=== Begin Enclosure ===

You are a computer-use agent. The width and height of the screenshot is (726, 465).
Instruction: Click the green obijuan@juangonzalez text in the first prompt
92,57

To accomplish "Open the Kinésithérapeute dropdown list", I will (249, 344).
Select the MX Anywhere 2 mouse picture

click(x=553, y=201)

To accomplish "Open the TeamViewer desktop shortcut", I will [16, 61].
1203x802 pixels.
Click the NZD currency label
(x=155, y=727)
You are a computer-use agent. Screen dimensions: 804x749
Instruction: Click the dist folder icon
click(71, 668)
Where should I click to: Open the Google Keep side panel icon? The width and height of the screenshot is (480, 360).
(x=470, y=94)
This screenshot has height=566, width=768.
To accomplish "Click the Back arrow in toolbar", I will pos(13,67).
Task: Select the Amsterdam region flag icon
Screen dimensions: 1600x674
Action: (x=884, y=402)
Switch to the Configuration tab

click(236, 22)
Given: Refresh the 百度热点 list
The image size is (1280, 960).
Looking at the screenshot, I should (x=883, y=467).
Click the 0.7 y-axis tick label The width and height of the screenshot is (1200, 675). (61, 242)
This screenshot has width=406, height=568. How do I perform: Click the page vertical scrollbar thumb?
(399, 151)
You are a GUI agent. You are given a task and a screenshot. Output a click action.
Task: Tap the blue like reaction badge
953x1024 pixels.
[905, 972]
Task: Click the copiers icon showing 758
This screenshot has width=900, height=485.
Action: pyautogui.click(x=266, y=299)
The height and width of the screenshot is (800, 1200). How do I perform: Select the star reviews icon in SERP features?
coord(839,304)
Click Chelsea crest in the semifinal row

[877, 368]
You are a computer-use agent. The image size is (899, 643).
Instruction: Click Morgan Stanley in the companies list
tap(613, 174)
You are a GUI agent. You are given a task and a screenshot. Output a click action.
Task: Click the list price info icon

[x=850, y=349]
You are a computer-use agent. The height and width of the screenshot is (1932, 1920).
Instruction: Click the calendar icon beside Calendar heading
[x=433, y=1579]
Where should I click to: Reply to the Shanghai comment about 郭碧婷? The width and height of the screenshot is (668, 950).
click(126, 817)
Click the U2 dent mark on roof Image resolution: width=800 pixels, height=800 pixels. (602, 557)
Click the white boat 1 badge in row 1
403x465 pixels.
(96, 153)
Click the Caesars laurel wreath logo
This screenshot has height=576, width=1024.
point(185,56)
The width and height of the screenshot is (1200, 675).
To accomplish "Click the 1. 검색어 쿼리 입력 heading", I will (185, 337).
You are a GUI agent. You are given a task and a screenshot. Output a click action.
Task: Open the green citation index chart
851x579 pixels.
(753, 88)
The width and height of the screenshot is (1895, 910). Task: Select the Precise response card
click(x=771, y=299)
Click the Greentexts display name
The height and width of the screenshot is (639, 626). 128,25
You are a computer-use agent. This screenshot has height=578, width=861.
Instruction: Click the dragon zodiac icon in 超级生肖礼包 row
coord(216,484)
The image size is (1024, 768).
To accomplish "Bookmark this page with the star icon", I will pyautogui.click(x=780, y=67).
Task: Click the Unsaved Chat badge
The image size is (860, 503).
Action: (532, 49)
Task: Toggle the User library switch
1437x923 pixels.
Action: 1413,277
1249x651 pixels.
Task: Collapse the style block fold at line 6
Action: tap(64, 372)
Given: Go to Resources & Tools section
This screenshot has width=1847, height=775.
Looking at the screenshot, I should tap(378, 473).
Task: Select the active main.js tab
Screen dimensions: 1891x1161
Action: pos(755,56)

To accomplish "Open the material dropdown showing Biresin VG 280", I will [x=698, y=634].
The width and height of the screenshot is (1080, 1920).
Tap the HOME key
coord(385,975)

=== End Enclosure ===

Line by line, copy the records exactly.

REPLY TO THE EXERCISE »
You are a computer-use agent. The width and height of the screenshot is (726, 465).
Instruction: Click the green obijuan@juangonzalez text in the first prompt
92,57

To accomplish "Open the Kinésithérapeute dropdown list", I will (249, 344).
Select the MX Anywhere 2 mouse picture

click(x=553, y=201)

To accomplish "Open the TeamViewer desktop shortcut", I will [16, 61].
1203x802 pixels.
Click the NZD currency label
(x=155, y=727)
You are a computer-use agent. Screen dimensions: 804x749
Instruction: Click the dist folder icon
click(71, 668)
Where should I click to: Open the Google Keep side panel icon? The width and height of the screenshot is (480, 360).
(x=470, y=94)
This screenshot has height=566, width=768.
To accomplish "Click the Back arrow in toolbar", I will pos(13,67).
Task: Select the Amsterdam region flag icon
Screen dimensions: 1600x674
Action: (x=884, y=402)
Switch to the Configuration tab

click(236, 22)
Given: Refresh the 百度热点 list
The image size is (1280, 960).
Looking at the screenshot, I should (x=883, y=467).
Click the 0.7 y-axis tick label The width and height of the screenshot is (1200, 675). (61, 242)
This screenshot has width=406, height=568. How do I perform: Click the page vertical scrollbar thumb?
(399, 151)
You are a GUI agent. You are given a task and a screenshot. Output a click action.
Task: Tap the blue like reaction badge
953x1024 pixels.
[905, 972]
Task: Click the copiers icon showing 758
This screenshot has width=900, height=485.
Action: pyautogui.click(x=266, y=299)
The height and width of the screenshot is (800, 1200). How do I perform: Select the star reviews icon in SERP features?
coord(839,304)
Click Chelsea crest in the semifinal row

[877, 368]
You are a computer-use agent. The image size is (899, 643).
Instruction: Click Morgan Stanley in the companies list
tap(613, 174)
You are a GUI agent. You are given a task and a screenshot. Output a click action.
Task: Click the list price info icon

[x=850, y=349]
You are a computer-use agent. The height and width of the screenshot is (1932, 1920).
Instruction: Click the calendar icon beside Calendar heading
[x=433, y=1579]
Where should I click to: Reply to the Shanghai comment about 郭碧婷? The width and height of the screenshot is (668, 950).
click(126, 817)
Click the U2 dent mark on roof Image resolution: width=800 pixels, height=800 pixels. (602, 557)
Click the white boat 1 badge in row 1
403x465 pixels.
(96, 153)
Click the Caesars laurel wreath logo
This screenshot has height=576, width=1024.
point(185,56)
The width and height of the screenshot is (1200, 675).
To accomplish "Click the 1. 검색어 쿼리 입력 heading", I will (185, 337).
You are a GUI agent. You are given a task and a screenshot. Output a click action.
Task: Open the green citation index chart
851x579 pixels.
(753, 88)
The width and height of the screenshot is (1895, 910). Task: Select the Precise response card
click(x=771, y=299)
Click the Greentexts display name
The height and width of the screenshot is (639, 626). 128,25
You are a computer-use agent. This screenshot has height=578, width=861.
Instruction: Click the dragon zodiac icon in 超级生肖礼包 row
coord(216,484)
The image size is (1024, 768).
To accomplish "Bookmark this page with the star icon", I will pyautogui.click(x=780, y=67).
Task: Click the Unsaved Chat badge
The image size is (860, 503).
Action: (532, 49)
Task: Toggle the User library switch
1437x923 pixels.
Action: 1413,277
1249x651 pixels.
Task: Collapse the style block fold at line 6
Action: tap(64, 372)
Given: Go to Resources & Tools section
This screenshot has width=1847, height=775.
Looking at the screenshot, I should tap(378, 473).
Task: Select the active main.js tab
Screen dimensions: 1891x1161
Action: pos(755,56)

To accomplish "Open the material dropdown showing Biresin VG 280", I will [x=698, y=634].
The width and height of the screenshot is (1080, 1920).
Tap the HOME key
coord(385,975)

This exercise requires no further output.